Malaria is caused by protozoan parasites in the genus Plasmodium. Over time individuals slowly develop clinical immunity to malaria, but this process occurs at variable rates, and the mechanism of protection is not fully understood. We have recently demonstrated that in genetically identical C57BL/6N mice, gut microbiota composition dramatically impacts the quality of the humoral immune response to Plasmodium yoelii and subsequent protection against a lethal secondary challenge with Plasmodium berghei ANKA in C57BL/6N mice. Here, we utilize this genetically identical, gut microbiome-dependent model to investigate how the gut microbiota modulate immunological memory, hypothesizing that the gut microbiome impacts the formation and functionality of immune memory. In support of this hypothesis, P. yoelii hyperparasitemia-resistant C57BL/6N mice exhibit increased protection against P. berghei ANKA-induced experimental cerebral malaria (ECM) compared to P. yoelii hyperparasitemia-susceptible C57BL/6N mice.
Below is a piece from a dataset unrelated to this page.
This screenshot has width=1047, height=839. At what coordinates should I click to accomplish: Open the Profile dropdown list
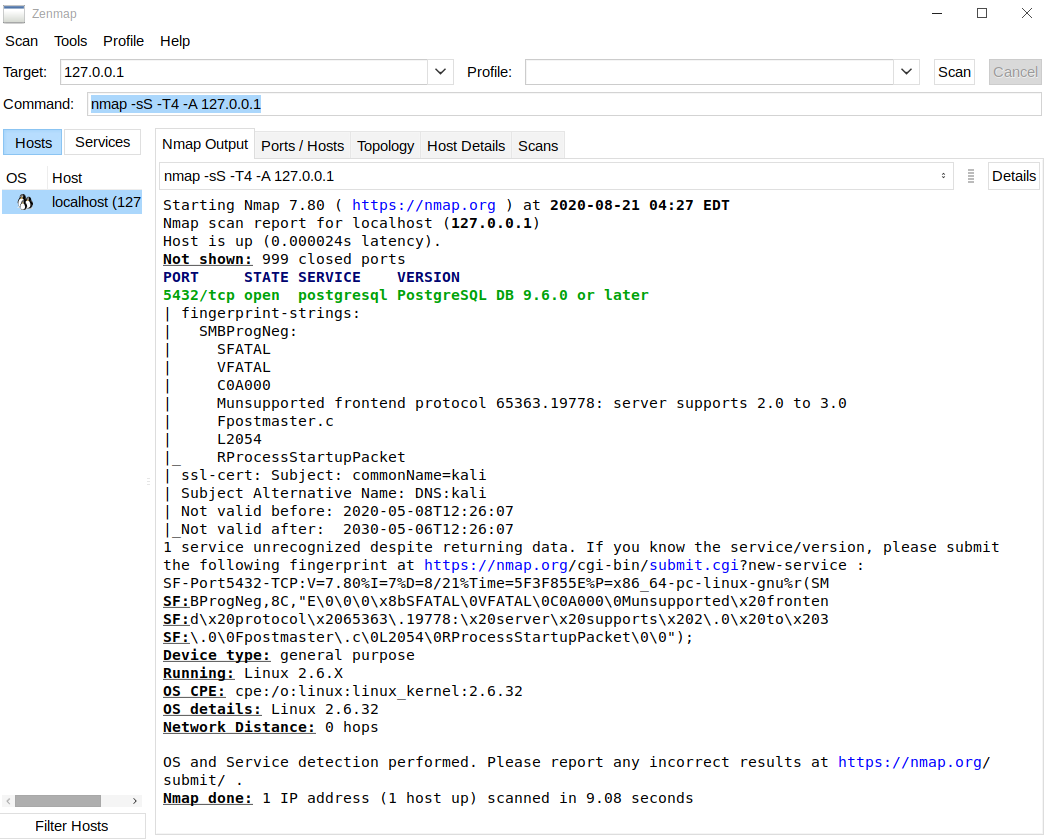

Despite differences in protection against ECM, P. yoelii-resistant and -susceptible mice accumulate similar numbers of memory B cells (MBCs) and memory T cells. Following challenge with P. berghei ANKA, P. yoelii-resistant mice generated more rapid germinal center reactions; however, P. yoelii-resistant and -susceptible mice had similar titers of P. yoelii- and P. berghei-specific antibodies. In contrast, P. yoelii-resistant mice had an increased number of regulatory T cells in response to secondary challenge with P. berghei ANKA, which may dampen the immune-mediated breakdown of the blood-brain barrier and susceptibility to P. berghei-induced ECM. These findings demonstrate the ability of the gut microbiome to shape immune memory and the potential to enhance resistance to severe malaria outcomes.